Meeting George Bush

Nov 7th, 2006, in News, by

Five national figures will have the opportunity to meet president George Bush.

US president George Bush is visiting Indonesia, specifically the Bogor presidential palace, for ten hours on 20th November and Indonesian president Susilo Bambang Yudhoyono will bring five important national figures to meet and talk with Bush.

Presidential spokesman Dino Patty Djalal said:

We and the US government have already agreed on the names of the five public figures (who will meet Bush). antara

But the names have not yet been released. The last time Bush came to Indonesia, in Bali in 2003, he met a number of religious leaders. One of those religious leaders was Hasyim Muzadi of the NU. This time though he has said that he would refuse to meet Bush if invited to do so, because, he says, Bush is too stubborn and, presumably, doesn't listen to Muzadi's wise words of advice. detik

In any case this time, Dino said, Bush would talk with public figures from the education and health areas. Put in your nominations here.


22 Comments on “Meeting George Bush”

  1. avatar Andrew says:

    Ba’asyir! 🙂

  2. avatar Hassan says:

    saddam!
    osama!
    ahmadinejad!
    kim jong ill!
    castro!
    chavez!

    I bet bush wont have the nerve to meet with those people, he’s only brave behind his desk, with his army infront of him!

    bush sure have lots of enemies.

  3. avatar Anonymous_aloy says:

    well this is a little bit out of topic
    but it looks like Democrats are taking over the House, and if Webb and Tester hold on to their leads, Senate will be taken over too.

    now, if only the right-wing, religious conservative in Indonesia can also be beaten as comprehensively, that would be great.

  4. avatar Anonymous_aloy says:

    Hassan,

    it’s instructive that NONE of the people you mentioned in your comments are good human being.
    – osama is a disgusting terrorist
    – kim jong il, castro, saddam are world’s biggest human rights violators
    – chavez is using populist sentiments to drive his country to poverty
    – ahmadinejad is a holocaust-denying nutcase.

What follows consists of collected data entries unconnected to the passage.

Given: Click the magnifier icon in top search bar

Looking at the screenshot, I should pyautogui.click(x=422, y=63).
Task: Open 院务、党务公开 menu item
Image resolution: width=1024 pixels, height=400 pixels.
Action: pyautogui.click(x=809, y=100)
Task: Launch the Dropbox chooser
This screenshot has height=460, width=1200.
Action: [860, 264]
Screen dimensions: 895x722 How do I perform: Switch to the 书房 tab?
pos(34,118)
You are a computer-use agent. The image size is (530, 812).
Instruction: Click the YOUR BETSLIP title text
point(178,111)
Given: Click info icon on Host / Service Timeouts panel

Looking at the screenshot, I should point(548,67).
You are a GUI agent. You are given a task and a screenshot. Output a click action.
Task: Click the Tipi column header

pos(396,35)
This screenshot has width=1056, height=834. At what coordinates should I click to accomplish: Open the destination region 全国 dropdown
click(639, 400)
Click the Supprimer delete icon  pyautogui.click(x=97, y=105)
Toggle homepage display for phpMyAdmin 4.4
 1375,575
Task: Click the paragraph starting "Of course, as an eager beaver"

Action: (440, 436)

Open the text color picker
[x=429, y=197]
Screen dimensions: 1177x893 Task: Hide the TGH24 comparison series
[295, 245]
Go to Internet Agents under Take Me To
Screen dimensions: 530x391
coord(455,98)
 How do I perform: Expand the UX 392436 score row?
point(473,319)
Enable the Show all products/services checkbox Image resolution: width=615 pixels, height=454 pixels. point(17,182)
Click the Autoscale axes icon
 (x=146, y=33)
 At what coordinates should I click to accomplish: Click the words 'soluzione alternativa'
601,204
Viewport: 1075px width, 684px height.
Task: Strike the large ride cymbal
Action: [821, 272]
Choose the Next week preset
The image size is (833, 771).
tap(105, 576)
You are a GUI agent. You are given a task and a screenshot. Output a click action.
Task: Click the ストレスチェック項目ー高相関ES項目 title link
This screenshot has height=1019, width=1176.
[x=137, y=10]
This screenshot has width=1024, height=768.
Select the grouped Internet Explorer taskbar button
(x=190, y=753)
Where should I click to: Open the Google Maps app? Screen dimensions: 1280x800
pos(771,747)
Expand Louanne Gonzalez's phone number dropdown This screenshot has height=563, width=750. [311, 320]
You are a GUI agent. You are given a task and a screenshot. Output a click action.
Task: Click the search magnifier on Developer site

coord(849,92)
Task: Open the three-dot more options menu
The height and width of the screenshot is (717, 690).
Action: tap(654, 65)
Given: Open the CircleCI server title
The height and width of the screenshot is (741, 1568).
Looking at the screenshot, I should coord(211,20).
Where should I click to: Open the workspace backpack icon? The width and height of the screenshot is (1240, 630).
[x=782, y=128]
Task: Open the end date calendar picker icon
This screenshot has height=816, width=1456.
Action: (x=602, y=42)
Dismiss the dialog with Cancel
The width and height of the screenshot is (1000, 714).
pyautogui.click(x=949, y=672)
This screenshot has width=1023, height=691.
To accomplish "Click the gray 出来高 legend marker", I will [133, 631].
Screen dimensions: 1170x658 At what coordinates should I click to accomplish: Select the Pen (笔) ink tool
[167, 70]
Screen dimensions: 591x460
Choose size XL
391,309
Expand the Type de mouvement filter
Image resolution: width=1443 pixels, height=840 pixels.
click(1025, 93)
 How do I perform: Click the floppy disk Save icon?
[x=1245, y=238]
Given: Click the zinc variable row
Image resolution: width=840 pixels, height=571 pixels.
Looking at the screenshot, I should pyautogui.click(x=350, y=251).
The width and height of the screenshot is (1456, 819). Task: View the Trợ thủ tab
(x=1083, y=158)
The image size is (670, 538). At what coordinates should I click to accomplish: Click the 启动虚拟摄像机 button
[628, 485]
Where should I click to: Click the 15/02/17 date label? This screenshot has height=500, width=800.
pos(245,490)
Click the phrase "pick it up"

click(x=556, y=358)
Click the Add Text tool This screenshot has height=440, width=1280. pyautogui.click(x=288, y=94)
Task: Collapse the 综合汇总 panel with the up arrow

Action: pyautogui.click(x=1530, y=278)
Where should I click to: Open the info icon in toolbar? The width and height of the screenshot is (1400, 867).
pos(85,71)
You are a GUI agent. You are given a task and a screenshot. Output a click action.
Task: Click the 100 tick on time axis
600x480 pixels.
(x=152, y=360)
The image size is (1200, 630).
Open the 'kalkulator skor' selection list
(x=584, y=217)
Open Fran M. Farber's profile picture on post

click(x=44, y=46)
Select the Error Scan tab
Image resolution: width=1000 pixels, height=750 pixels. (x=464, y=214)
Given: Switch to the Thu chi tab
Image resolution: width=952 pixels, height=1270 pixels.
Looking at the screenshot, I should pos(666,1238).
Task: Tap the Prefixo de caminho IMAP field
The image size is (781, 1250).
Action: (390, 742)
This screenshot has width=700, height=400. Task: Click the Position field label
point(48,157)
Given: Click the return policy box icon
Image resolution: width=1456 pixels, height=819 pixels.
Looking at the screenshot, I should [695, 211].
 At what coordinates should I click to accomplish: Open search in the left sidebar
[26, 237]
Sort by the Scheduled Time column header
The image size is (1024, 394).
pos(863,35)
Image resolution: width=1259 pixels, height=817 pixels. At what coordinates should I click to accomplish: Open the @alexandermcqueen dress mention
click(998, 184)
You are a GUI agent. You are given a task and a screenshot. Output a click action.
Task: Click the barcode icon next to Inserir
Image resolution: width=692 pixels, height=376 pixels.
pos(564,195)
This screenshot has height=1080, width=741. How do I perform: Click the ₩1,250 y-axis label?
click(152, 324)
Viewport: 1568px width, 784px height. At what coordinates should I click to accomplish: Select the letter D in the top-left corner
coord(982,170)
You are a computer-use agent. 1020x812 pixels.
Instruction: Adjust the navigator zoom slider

  5. avatar Fanglong says:

    So, maybe Saddam Hussein will be hung. Maybe not, if Amrozi Cs’s lawyer comes help him with any kind of peninjauan kembali. I say that because Bush could have shared the rope… If Saddam’s killed, I’ll be sad because his trial will be so incomplete and all the Kurds and Druzes, etc. he killed, etc. wan’t have their cause exposed to the public. So, the Bush won’t go to Jakarta’s monsoon puddled streets, Bogor is nicer to show on TV througout the world; thousands of TNI troops will protect him against the love he inspires : will he give money and weapons to the Indonesian military-industrial lobby ? Will he help Sidoarjo people & give their heads back to the beheaded. We should take care, he might die of a heart attack if suddenly he understands something (that for instance bin Laden is not a real good friend of his…) Among all these rotten lies how can we choose the less dicouraging “truth”. And if suddenly Kopassus descends from heaven and murders the Emperor of the World ? No, I totally disagree with “killing” : be it by an individual or by “justice” : why the hell are we impressed so much by the so called “state reason” ? So much “munafickery” everywhere. For the French “Anarcho-Buddhist” I try to be, hate (which rhymes with “state”) looks like a mental disorder that should be cured at the quickest. So I send my best salam to everyone here (and there), and especially to Czeslaw whose pacifism I do enjoy. And if I were asked what I prefer in Islam, I’d answer “shariat in balance with haqiqat” — so nothing too much shi’i but nothing too much sunni. Euh, wassalam !
    Patrick

  6. avatar Hassan says:

    anonymous_alloy: that’s exactly the point. it would be interesting to see bush meets up with his sworn enemies without his troops protecting him, which i doubt he will have the nerve to do.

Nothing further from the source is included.